■ **Input data**

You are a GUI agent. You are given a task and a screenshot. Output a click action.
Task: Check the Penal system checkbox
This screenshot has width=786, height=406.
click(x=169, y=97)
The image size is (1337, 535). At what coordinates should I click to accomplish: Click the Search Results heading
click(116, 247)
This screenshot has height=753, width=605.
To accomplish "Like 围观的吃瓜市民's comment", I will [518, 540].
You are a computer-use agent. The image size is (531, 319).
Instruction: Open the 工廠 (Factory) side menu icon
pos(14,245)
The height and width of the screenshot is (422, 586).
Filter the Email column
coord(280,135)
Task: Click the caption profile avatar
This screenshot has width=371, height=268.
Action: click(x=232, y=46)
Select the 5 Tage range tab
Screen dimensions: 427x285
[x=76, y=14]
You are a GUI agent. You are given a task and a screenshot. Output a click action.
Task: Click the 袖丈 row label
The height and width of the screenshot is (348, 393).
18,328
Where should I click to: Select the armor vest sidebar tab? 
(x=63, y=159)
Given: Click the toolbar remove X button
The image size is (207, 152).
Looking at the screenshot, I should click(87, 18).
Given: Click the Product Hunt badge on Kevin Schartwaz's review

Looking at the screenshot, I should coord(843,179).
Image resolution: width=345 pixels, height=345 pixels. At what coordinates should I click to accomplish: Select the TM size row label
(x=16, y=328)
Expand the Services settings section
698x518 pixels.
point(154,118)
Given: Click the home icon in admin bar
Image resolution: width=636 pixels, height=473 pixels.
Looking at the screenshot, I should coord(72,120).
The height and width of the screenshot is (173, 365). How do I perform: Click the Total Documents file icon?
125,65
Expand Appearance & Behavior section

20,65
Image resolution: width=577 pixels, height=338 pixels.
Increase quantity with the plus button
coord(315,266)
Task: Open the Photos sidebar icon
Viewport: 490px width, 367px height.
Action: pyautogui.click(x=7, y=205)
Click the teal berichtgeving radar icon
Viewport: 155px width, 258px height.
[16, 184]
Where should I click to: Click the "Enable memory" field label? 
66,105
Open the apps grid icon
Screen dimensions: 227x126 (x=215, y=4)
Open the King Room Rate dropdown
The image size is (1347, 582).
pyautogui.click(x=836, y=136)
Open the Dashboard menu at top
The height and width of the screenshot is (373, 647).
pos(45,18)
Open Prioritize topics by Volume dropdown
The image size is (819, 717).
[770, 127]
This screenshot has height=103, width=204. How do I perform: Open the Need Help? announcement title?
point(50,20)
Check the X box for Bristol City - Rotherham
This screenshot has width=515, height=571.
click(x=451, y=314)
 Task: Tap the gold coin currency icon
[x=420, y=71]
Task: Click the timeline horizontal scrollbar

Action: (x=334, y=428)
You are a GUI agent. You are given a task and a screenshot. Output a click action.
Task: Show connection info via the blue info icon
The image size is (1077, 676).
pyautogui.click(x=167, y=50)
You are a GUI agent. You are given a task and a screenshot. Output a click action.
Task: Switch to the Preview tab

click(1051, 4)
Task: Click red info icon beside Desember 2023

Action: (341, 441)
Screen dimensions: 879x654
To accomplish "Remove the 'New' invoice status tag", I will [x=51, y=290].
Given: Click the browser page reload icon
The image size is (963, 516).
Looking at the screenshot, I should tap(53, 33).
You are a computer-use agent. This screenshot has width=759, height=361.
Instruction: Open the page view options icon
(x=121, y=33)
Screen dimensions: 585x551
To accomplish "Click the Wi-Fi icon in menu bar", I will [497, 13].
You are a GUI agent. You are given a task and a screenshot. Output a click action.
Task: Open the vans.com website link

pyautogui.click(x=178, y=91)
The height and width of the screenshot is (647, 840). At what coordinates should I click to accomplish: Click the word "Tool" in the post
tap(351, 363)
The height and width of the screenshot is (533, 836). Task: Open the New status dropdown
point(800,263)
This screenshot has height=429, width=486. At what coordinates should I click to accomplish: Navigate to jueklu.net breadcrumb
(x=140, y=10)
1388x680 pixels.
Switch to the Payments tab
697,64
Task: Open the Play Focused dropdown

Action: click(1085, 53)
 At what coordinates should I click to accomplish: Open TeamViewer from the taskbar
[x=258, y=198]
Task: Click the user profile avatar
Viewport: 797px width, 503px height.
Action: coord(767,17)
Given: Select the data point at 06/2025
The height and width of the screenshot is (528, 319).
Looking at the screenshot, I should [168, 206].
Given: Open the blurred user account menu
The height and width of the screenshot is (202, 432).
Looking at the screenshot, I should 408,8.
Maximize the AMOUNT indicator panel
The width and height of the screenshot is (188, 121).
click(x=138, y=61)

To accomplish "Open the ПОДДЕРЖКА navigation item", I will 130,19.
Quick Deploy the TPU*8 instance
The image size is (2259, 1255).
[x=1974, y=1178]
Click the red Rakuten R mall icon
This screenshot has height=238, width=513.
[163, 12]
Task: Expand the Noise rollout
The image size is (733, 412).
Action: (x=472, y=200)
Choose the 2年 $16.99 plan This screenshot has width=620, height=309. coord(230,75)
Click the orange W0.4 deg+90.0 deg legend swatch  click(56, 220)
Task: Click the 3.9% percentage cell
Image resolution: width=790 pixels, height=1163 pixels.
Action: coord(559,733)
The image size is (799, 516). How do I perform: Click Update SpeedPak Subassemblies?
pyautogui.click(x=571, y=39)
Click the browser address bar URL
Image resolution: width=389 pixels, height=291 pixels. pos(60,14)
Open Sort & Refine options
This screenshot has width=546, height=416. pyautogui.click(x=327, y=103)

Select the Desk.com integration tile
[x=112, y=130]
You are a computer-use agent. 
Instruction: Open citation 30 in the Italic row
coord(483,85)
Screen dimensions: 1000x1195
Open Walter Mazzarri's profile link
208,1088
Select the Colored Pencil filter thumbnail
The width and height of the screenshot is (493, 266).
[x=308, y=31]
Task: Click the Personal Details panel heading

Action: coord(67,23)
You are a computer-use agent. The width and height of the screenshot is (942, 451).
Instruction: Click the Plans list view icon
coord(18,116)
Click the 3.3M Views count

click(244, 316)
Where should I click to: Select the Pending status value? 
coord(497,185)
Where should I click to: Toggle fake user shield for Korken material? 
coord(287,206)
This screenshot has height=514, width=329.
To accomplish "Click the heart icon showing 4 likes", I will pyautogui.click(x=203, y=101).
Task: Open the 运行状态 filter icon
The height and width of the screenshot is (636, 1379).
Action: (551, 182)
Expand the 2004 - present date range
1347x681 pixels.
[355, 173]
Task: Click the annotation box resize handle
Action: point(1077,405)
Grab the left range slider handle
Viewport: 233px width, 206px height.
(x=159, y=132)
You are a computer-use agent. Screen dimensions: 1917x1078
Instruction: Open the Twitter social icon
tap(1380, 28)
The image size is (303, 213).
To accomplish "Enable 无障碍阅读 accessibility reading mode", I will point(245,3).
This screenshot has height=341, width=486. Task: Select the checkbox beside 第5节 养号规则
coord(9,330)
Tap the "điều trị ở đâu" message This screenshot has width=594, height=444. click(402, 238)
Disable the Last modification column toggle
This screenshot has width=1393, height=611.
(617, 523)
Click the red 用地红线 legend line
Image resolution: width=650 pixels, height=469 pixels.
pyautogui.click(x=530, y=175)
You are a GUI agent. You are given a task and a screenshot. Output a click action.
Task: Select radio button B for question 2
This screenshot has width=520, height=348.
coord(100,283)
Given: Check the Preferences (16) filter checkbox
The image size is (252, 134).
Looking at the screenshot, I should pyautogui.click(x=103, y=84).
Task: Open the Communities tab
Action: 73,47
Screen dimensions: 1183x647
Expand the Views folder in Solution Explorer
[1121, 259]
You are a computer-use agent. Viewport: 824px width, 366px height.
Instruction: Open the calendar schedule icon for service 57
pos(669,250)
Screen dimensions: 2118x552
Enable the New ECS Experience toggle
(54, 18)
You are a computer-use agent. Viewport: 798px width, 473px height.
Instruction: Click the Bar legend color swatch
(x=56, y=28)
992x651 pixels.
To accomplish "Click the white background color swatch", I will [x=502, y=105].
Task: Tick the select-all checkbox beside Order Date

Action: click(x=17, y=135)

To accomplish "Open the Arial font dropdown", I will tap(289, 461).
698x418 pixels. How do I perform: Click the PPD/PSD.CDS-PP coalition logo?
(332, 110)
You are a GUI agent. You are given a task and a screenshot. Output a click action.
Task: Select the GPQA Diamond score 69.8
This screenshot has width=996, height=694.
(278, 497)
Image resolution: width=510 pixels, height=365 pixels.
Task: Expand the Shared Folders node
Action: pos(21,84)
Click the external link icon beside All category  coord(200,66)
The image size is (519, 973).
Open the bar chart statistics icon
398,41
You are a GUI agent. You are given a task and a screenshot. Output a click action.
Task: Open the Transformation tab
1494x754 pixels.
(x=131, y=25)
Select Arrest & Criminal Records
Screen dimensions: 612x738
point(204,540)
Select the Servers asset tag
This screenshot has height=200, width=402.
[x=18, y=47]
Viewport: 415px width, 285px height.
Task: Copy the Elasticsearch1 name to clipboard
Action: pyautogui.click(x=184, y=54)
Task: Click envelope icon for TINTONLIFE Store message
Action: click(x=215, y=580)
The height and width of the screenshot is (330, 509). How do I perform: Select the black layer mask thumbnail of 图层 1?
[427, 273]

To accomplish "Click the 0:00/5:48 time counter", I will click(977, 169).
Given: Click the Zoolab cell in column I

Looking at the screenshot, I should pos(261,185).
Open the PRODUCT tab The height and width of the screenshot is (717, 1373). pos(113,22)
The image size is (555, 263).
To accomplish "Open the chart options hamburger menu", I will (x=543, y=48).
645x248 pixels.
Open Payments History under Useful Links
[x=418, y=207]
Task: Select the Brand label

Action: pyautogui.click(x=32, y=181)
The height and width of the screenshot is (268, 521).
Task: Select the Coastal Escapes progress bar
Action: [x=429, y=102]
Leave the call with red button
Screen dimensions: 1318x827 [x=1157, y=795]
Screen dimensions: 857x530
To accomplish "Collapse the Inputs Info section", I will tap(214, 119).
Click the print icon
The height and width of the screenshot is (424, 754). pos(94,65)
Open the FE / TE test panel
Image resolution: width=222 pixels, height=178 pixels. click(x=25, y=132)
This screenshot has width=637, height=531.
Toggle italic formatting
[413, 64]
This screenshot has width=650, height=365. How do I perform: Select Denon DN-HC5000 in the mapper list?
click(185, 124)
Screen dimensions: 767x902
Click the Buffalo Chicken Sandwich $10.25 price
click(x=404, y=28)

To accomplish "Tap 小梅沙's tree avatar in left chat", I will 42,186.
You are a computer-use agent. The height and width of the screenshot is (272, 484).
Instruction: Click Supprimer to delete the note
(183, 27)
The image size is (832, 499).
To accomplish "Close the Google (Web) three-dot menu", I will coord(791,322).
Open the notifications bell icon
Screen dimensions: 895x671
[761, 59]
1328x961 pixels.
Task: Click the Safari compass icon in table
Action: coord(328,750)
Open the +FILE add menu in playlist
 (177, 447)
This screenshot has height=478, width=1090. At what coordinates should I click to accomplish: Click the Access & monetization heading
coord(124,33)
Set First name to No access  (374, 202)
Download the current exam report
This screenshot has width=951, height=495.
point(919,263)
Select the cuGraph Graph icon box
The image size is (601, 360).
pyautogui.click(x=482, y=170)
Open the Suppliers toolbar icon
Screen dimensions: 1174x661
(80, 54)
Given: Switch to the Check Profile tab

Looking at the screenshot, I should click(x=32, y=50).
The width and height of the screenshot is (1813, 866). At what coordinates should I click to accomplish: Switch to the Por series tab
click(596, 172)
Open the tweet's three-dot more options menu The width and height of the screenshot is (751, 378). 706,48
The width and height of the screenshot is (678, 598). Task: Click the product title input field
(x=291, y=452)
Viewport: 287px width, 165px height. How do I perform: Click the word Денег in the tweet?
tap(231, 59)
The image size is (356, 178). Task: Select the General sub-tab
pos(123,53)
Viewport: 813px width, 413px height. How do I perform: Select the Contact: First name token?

■ **Exercise brief**
Among the entries, count the lines that hold "computer". Reply with the count only.

■ **Response to this task**
8